• EXTRACTED TEXT
[START]
Now suppose you choose one of the bowls at random and, without
looking, select a cookie at random. The cookie is vanilla. What is
the probability that it came from Bowl 1?
\end{quote}
\index{Bayes's theorem}
\index{cookie problem}
The probability we want is
\p{\T{Bowl 1} \given \T{vanilla}},
but it is not obvious how to compute it. Bayes's theorem provides a way: if we can't compute $\p{A|B}$ directly, we can find it by computing:
\begin{itemize}
\item \p{A}, which is the probability of Bowl 1, unconditioned on the vanilla cookie. Since we chose the bowls at random, $\p{\T{Bowl 1}} = 1/2$
\item \p{B|A}, which is the chance of getting a vanilla cookie from Bowl 1. From the statement of the problem, we know $\p{\T{vanilla} \given \T{Bowl 1}} = 3/4$.
\item \p{B}, which is the chance of getting a vanilla cookie, unconditioned on which bowl we chose from. In the example, the bowls have the same number of cookies, so every cookie has the same chance of being chosen. Out of 80 cookies in both bowls, 50 are vanilla, so $\p{\T{vanilla}} = 5/8$.
[END]
• PARTS OF THE EXERCISE
[1] In the cookie problem excerpt, why does the overall chance of drawing a vanilla cookie come out to 5/8? Answer in one to three sentences.
[2] Sum up the cookie problem excerpt in two sentences.

• COLLECTED MATERIAL
[START]
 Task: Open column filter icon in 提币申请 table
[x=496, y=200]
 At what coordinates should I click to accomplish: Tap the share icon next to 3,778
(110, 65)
[END]
• TASK-BY-TASK ANSWERS
[1] The two bowls hold the same number of cookies, so every cookie has the same chance of being picked. Of the 80 cookies in both bowls, 50 are vanilla, which gives 5/8.

[2] A bowl is picked at random and a cookie is drawn from it without looking, and the cookie is vanilla. The question is how likely it is that the cookie came from Bowl 1, and since that is hard to compute directly, Bayes's theorem is used instead: it relies on the chance of Bowl 1 (1/2), the chance of vanilla from Bowl 1 (3/4), and the overall chance of vanilla (5/8).